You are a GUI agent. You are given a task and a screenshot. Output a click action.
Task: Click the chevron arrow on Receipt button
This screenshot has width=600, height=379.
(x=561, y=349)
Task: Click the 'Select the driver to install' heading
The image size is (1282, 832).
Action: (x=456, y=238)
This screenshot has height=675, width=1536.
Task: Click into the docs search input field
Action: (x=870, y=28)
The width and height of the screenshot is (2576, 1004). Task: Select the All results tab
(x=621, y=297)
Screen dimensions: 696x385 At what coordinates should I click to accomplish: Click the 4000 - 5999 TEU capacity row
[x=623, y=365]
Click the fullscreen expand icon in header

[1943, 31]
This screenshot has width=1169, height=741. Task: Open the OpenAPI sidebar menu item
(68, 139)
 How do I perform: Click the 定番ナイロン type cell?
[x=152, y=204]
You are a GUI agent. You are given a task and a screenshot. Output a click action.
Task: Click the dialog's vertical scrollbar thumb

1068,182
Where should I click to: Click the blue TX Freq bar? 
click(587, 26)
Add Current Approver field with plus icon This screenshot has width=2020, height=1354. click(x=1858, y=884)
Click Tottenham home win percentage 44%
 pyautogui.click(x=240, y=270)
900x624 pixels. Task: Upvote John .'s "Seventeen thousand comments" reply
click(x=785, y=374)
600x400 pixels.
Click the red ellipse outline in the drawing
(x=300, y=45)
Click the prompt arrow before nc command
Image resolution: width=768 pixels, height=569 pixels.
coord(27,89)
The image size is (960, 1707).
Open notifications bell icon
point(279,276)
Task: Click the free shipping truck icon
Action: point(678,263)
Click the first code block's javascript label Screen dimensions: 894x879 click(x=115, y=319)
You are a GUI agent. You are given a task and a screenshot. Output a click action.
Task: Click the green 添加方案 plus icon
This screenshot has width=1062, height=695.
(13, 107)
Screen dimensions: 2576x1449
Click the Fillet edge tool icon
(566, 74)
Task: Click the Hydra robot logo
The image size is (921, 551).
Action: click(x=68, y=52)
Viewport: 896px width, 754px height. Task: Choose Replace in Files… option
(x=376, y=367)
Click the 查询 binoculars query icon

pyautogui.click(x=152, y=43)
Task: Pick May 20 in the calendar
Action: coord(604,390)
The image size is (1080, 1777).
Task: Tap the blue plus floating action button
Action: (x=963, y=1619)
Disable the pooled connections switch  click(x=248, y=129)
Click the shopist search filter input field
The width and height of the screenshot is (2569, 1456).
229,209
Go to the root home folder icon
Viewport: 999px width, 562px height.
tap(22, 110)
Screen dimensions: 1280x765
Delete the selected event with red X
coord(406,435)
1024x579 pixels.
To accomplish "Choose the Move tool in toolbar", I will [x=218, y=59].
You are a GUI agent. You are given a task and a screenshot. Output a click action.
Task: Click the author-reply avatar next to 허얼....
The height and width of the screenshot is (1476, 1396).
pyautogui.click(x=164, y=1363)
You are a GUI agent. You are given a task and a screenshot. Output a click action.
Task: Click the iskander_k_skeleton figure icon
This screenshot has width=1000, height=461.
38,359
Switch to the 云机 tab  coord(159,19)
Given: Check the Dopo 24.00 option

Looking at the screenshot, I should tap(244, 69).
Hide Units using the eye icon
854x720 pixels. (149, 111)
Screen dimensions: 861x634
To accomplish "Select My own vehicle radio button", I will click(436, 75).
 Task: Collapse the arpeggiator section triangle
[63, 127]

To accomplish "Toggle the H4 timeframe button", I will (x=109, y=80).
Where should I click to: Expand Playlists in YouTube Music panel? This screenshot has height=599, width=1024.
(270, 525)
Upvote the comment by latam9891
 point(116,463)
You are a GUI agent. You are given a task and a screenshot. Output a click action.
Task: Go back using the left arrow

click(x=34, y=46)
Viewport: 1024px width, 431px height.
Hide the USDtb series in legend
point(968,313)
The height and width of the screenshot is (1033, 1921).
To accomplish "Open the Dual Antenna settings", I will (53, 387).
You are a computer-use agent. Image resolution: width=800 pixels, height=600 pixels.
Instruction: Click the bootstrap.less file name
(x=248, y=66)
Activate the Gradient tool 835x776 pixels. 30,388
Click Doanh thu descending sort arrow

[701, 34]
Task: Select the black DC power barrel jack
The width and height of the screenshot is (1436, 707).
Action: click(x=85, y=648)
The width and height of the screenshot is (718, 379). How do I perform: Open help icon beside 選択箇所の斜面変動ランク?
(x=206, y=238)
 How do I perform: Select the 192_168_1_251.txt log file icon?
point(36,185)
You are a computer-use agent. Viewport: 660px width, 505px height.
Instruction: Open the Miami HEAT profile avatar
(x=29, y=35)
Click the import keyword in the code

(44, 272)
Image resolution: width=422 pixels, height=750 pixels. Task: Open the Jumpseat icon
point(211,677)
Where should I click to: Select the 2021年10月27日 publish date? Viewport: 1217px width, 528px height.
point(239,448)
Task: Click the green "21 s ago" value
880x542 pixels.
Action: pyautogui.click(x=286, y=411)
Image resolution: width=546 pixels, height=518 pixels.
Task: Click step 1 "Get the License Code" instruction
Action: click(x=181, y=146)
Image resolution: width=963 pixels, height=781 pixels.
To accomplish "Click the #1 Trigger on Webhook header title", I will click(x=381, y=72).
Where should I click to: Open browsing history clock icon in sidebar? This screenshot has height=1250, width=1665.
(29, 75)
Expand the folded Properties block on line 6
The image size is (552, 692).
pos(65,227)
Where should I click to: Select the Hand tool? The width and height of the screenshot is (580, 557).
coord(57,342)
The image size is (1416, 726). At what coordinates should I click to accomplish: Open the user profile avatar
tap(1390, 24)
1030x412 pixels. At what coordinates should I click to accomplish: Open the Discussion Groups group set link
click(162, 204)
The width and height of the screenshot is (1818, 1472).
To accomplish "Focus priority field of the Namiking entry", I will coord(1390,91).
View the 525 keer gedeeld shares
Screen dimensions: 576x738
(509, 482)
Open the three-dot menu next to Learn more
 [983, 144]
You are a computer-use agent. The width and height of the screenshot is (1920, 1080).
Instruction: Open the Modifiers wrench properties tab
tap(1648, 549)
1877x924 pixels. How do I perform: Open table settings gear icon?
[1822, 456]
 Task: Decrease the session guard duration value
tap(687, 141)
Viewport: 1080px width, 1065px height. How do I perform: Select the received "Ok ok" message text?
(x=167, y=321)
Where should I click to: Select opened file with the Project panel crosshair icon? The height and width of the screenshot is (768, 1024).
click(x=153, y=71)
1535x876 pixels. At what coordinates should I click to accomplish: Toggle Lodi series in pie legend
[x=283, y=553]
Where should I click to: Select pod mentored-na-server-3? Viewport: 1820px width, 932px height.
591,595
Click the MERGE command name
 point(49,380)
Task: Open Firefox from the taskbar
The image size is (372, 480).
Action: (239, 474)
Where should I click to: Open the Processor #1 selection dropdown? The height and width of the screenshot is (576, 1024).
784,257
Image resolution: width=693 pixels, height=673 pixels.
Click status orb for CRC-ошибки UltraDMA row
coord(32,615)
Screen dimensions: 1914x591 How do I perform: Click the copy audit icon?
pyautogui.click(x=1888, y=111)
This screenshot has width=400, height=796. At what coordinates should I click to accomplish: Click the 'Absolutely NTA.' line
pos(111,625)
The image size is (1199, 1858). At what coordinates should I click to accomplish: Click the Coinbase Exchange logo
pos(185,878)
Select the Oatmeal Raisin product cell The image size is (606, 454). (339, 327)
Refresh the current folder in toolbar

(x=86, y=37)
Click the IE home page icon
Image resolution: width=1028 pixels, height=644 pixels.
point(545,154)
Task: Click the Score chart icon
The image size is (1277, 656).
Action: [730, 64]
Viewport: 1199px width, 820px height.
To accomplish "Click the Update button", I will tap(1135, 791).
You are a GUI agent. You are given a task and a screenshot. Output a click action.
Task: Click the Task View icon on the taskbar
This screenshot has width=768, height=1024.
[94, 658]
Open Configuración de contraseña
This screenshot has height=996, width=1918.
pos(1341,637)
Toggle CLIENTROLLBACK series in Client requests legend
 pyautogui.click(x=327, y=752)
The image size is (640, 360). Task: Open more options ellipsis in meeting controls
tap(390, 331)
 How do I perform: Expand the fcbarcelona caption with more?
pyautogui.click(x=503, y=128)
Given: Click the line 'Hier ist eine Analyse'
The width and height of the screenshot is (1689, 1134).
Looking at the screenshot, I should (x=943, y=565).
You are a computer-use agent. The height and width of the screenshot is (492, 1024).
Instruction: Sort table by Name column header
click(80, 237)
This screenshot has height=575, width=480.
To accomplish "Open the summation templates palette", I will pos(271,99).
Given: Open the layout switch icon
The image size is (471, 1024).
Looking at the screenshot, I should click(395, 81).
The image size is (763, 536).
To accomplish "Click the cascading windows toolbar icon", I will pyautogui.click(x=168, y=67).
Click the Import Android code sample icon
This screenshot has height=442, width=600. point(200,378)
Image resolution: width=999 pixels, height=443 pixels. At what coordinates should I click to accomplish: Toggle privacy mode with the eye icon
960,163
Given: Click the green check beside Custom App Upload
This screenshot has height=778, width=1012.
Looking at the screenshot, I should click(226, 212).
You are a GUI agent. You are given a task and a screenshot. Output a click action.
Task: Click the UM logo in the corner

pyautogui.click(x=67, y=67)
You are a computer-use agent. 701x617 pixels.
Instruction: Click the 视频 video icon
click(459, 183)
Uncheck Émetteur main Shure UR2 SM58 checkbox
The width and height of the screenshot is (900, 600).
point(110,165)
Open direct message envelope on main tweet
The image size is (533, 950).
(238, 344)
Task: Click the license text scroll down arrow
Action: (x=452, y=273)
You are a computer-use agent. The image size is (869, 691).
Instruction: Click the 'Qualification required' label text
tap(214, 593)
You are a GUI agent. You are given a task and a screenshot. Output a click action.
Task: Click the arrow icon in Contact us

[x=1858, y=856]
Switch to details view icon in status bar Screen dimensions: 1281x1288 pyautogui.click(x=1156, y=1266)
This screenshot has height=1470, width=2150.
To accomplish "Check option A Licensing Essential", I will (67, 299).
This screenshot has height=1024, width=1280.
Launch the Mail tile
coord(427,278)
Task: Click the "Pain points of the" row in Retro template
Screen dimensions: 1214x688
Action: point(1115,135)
+ + + +
Please replace "eye icon" with "lock icon" in the listing above, from the line with "Image resolution: width=999" up to and including the line with "Looking at the screenshot, I should click(226, 212).". Give only those lines again, with nothing else changed.

#### FINAL RESULT
Image resolution: width=999 pixels, height=443 pixels. At what coordinates should I click to accomplish: Toggle privacy mode with the lock icon
960,163
Given: Click the green check beside Custom App Upload
This screenshot has height=778, width=1012.
Looking at the screenshot, I should click(226, 212).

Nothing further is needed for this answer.